[Stored data]

* * * * * * * * *

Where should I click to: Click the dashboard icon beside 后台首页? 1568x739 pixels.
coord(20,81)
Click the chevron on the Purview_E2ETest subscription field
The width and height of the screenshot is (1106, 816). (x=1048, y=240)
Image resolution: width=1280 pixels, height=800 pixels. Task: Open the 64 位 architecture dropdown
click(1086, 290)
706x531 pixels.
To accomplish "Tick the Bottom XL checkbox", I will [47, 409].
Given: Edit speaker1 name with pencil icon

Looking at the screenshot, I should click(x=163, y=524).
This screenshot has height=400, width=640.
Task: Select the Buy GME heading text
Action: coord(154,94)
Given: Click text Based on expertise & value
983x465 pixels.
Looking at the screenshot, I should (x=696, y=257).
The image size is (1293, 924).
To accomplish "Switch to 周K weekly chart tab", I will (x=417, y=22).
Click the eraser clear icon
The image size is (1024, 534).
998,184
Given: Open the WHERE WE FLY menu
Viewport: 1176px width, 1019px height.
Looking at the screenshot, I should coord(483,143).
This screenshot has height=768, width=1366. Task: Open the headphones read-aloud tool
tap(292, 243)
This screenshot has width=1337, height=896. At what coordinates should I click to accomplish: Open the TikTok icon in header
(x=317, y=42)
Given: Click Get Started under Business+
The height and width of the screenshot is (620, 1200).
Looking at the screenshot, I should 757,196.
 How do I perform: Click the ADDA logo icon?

* * * * * * * * *

- _Required work_
Check each line of the data above for the string "will" and report only how many lines have it.

- _Written response_
2